Document excerpt —
= = = = =
5. The long-term matters, but managing market events that can sideswipe portfolios matters too

Deeply held investment convictions, sound temperaments gained from navigating multiple market cycles, and structures and incentives that reward patience and perseverance, support our long-term focus.

Nonetheless, we are acutely mindful of occasions when market events of potentially great severity can, if unheeded, undermine years of accumulated returns. Our risk-aware practice keeps us vigilant to possible threats enabling us to play defence and offense equally in such situations.


“We’re not in Kansas anymore”

Fans of the Wizard of Oz will know a line from the movie when Dorothy says to her dog, at one stage, “Toto, I've a feeling we're not in Kansas anymore.”

It conveys that we have stepped outside of what is normal and familiar and now must deal with the unfamiliar and uncomfortable.

“Kansas,” for investors from the 1980s to about two years ago, was a world epitomised by structural falls of inflation and interest rates, and the implementation of market-friendly policies by centre-right as well as centre-left governments across many parts of the world. Strong asset market returns were one result.

The recent past has emphasised how far we have moved from that world. Inflation is stubbornly resistant despite the great pace at which central banks have raised interest rates. Free-market ideas, characterised by globalisation, are becoming lonely, and regulatory and protectionist impulses are gathering strength, in part because of anxieties over wealth inequality.

What worked for four decades is unlikely to be fit for purpose, into the future. The timeless principle of diversification needs to be reimagined, and that is what we are doing.
= = = = =
Excerpted data —

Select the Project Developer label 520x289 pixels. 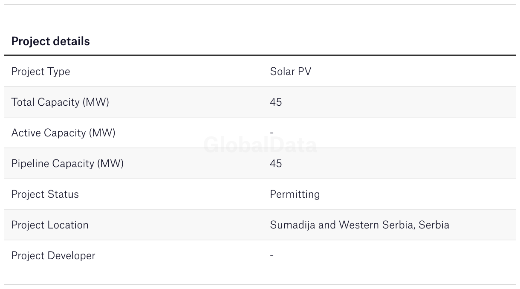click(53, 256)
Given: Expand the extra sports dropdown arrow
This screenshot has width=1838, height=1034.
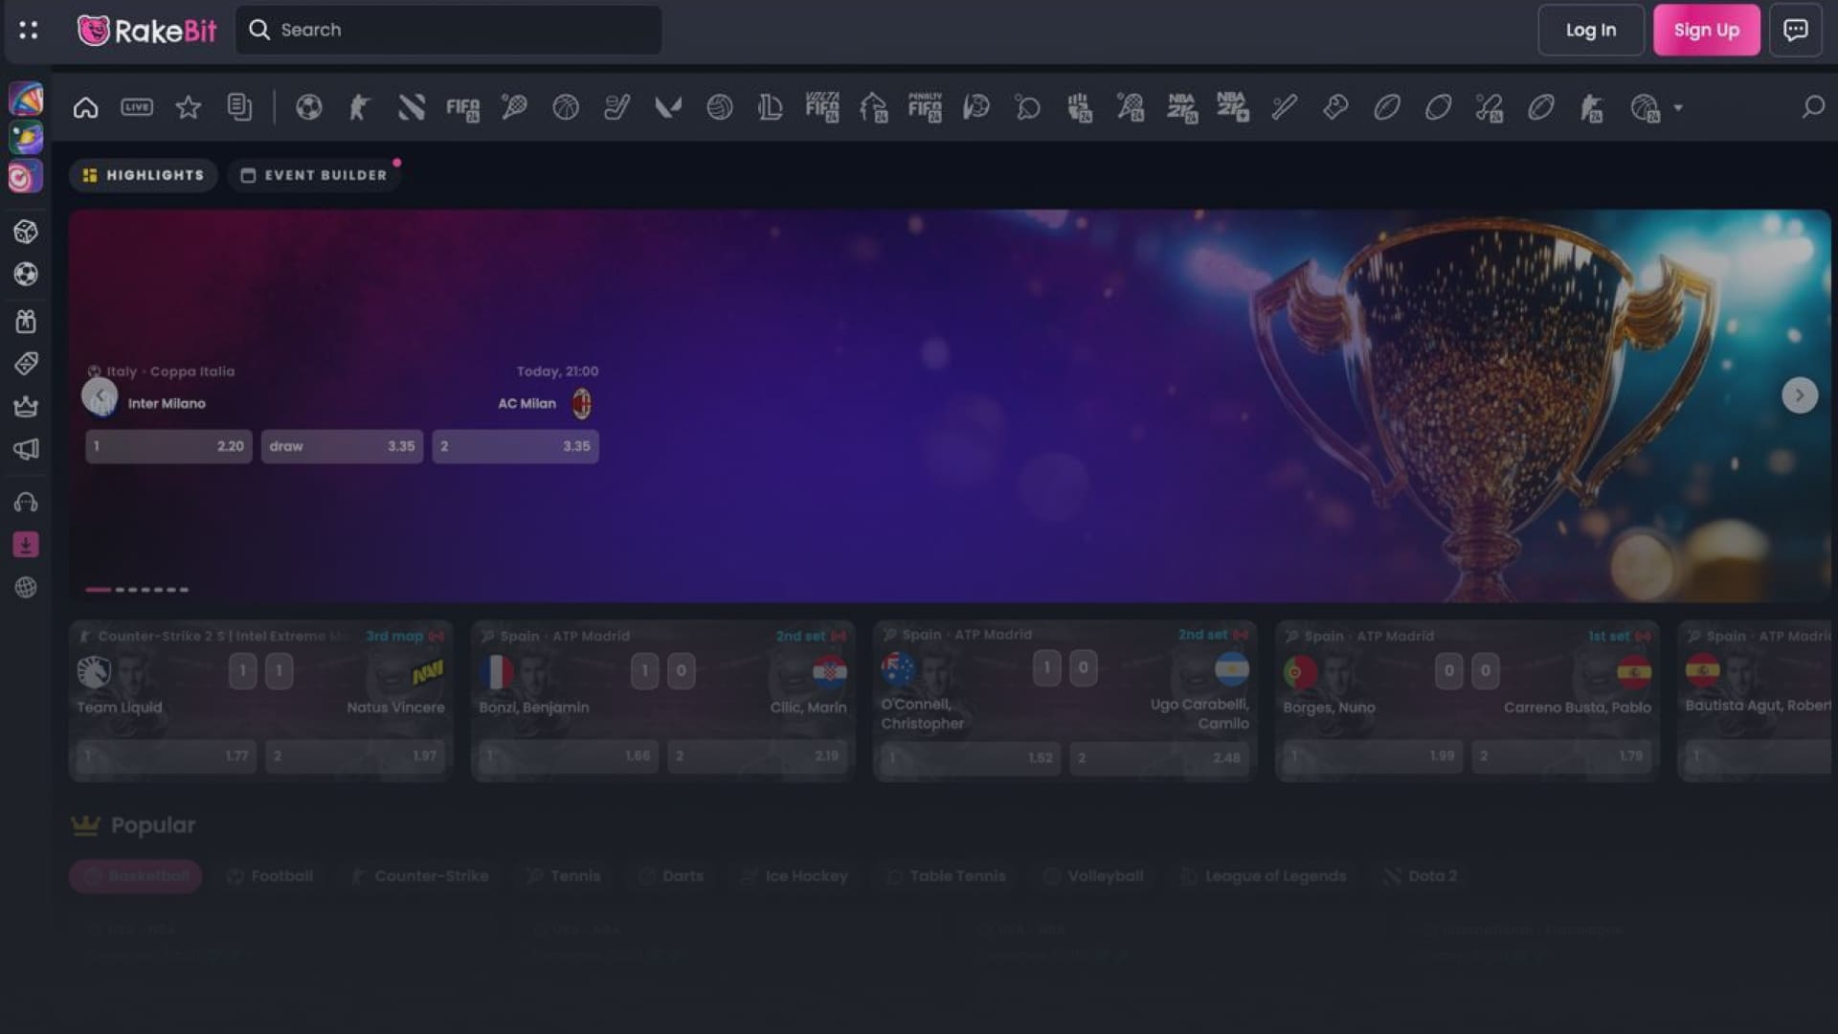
= = = = =
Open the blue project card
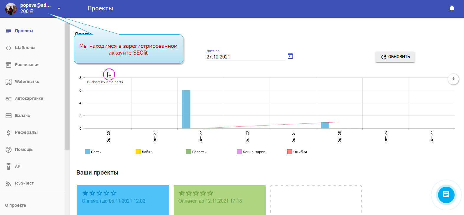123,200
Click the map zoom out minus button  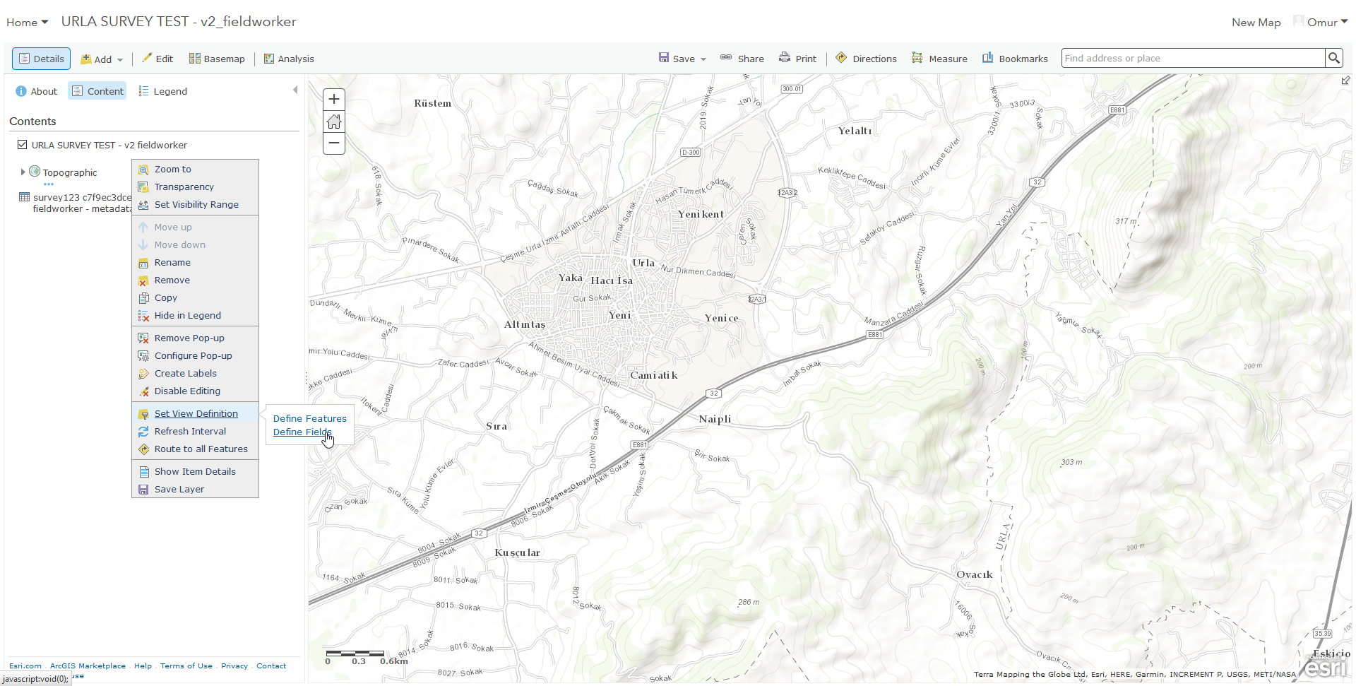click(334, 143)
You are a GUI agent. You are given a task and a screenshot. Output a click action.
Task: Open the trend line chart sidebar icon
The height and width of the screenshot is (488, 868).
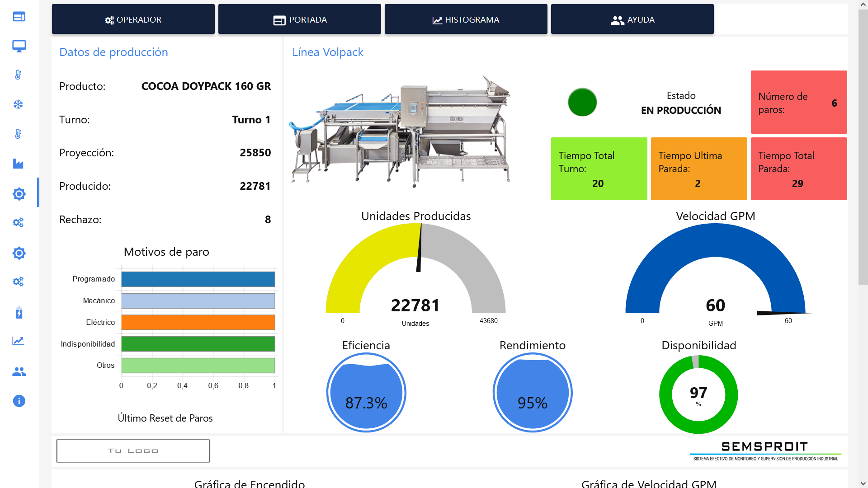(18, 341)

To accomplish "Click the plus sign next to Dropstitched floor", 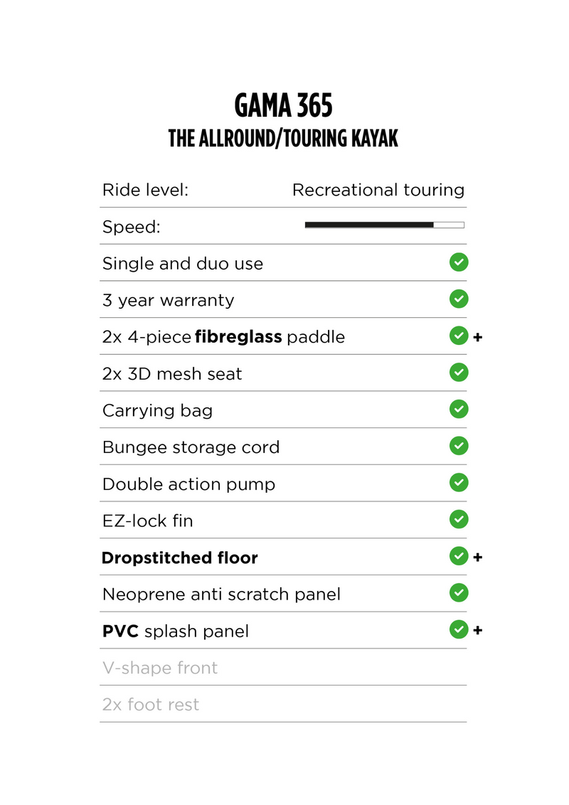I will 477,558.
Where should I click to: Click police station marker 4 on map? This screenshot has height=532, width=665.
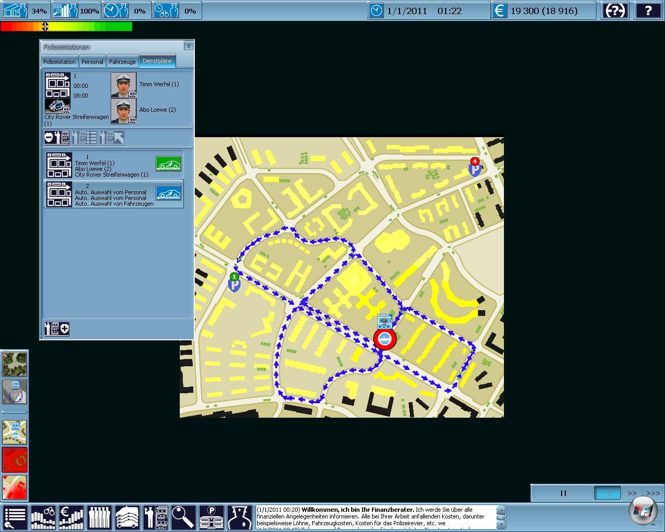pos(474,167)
= = = = =
Exercise set —
1. In the investment text, what does Dorothy say to her dog?
2. Please reproduce the investment text from "Deeply held investment" up to and including "our long-term focus.".
The data is not needed here.

Solved problems —
1. "Toto, I've a feeling we're not in Kansas anymore."

2.
Deeply held investment convictions, sound temperaments gained from navigating multiple market cycles, and structures and incentives that reward patience and perseverance, support our long-term focus.